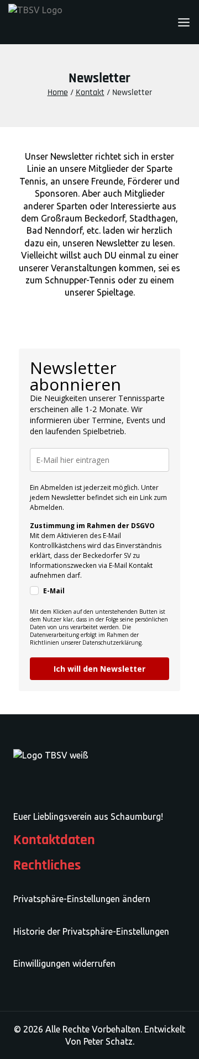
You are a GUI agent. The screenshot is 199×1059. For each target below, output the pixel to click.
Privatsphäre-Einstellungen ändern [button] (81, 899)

---

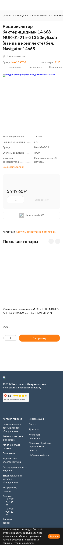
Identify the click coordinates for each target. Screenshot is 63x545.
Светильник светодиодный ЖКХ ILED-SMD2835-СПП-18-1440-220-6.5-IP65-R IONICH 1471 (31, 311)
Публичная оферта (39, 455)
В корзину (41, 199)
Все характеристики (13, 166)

• TASK PROMPT: Render everything in the listing from the line containing "You are a GUI" down to the line containing "Privatsphäre-Einstellungen ändern [button]", both included, as a Markdown table with the columns Row and Line. Leave out any blank lines.

• SOLVED EXERCISE:
| Row | Line |
|---|---|
| 1 | You are a GUI agent. The screenshot is 199×1059. For each target below, output the pixel to click. |
| 2 | Privatsphäre-Einstellungen ändern [button] (81, 899) |